Sadly, "scientism" has usurped the humanities, and colleges are places "where facts are held as truths and research studies are set up as instruction manuals in how to live." Specialised graduate researchers labor "like ants bringing twigs to the heap. Or, as Delbanco has it, runners in a relay race. The problem – especially for the humanities – is whether this model can place value on the dawdlers and the ruminants rather than just the sprinters and worker ants."

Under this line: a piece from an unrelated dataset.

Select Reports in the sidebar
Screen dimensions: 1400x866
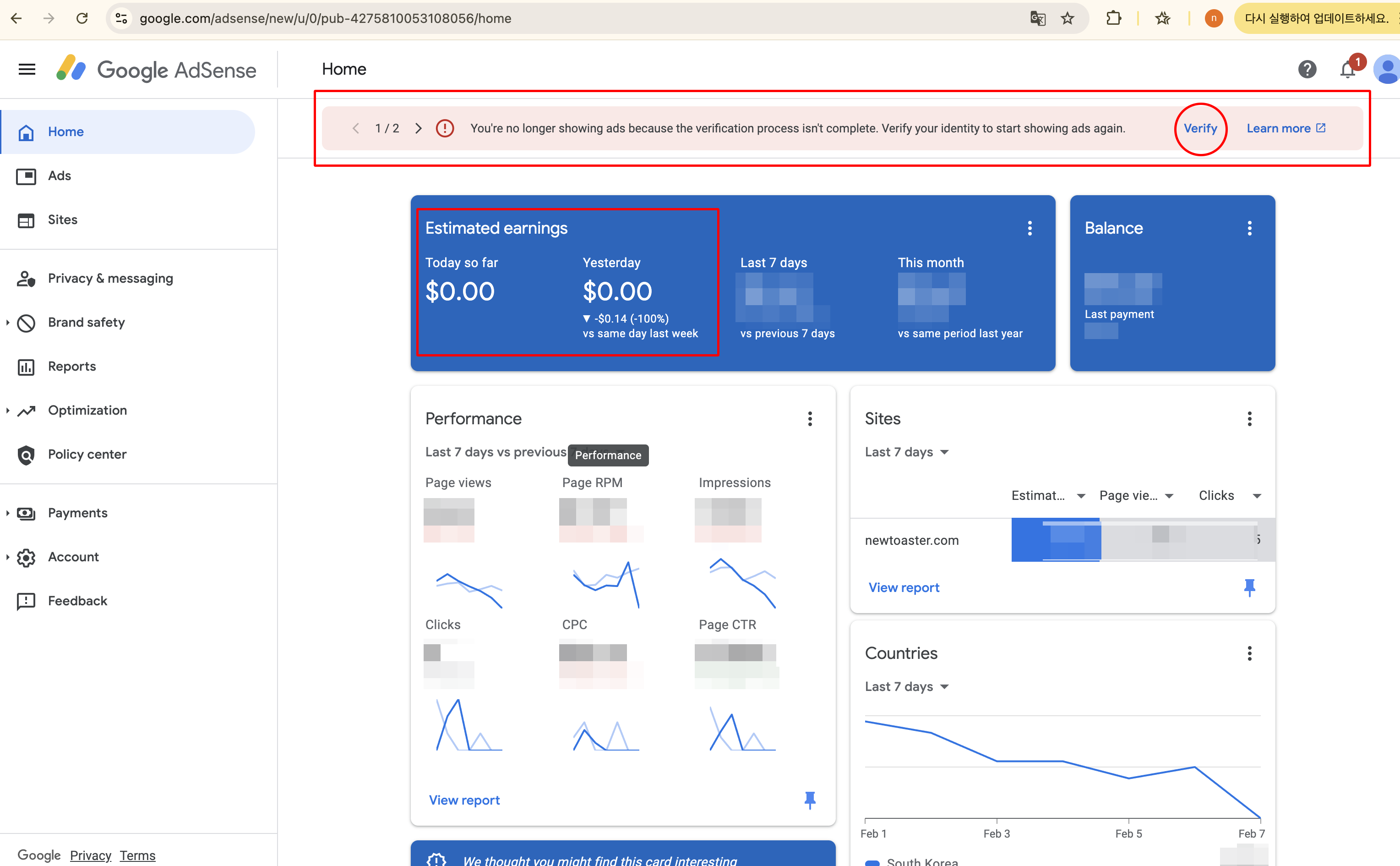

The humanities, according to Delbanco, have not responded well to scientism and, in general, the challenge of the sciences. Which is sad and troubling, since the sciences tell us nothing about meaning and value. "Despite the growing influence of neuroscientific explanations of every aspect of our lives, we do need to remember that science has precisely nothing to tell us about values, about love, about the meaning of a life, of death. It has nothing to do with meaning at all in fact. As Camus puts it in The Myth of Sisyphus, whether the Sun goes around the Earth, or the other way, is a matter of profound irrelevance to the meaning of life. If it did so determine meaning then we would not be free. There is no ought from is."

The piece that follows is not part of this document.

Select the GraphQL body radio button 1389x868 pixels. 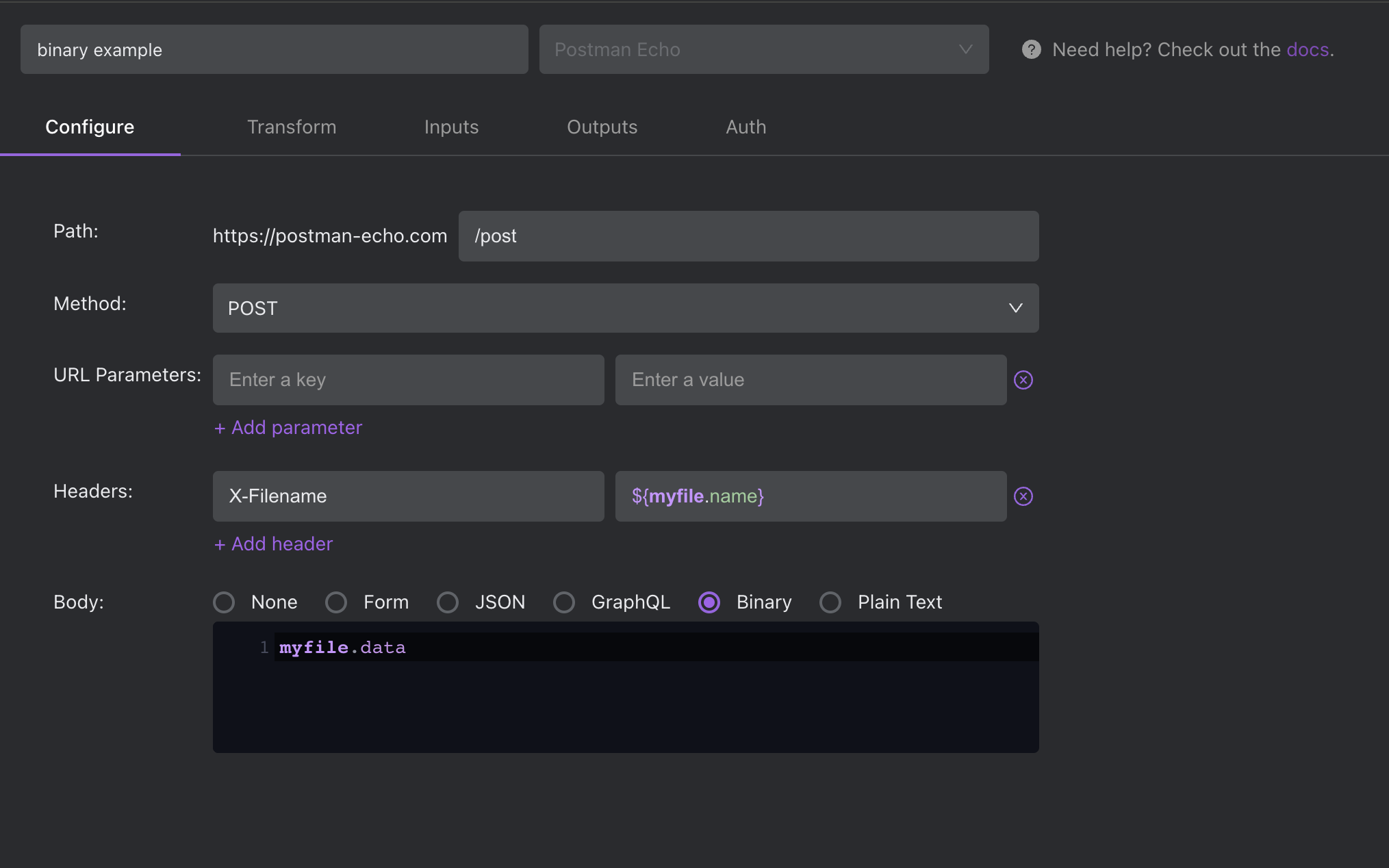564,602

Delbanco argues for the meaning of "learning" as inclusive of and grounded in, soul-stuff. "Our starting point must be the re-establishment of the authority of the professor as someone with something to say worth hearing. If that means traditional education, even religion – at least in the sense of striving for the apprehension, even a glimpse, of the sacred, of non-ordinary reality – then let it be so. College should be a place where we are offered a chance of going beyond the real and the quotidian, not a place that needs to be dragged any further into the real world. It is a sad fact but one well known to parents all over the American and Western world that faith schools and colleges retain a conviction as to the seriousness of the business of educating the young that is markedly absent from the secular institutions of today."
Our learning institutions must revive the intentional education of ought-issues. Students will respond positively to this. They are deeply interested in matters of meaning and value (witness, e.g., "The Hunger Games"). Here the Humanities must rise to the challenge, since the sciences will be of little or no help.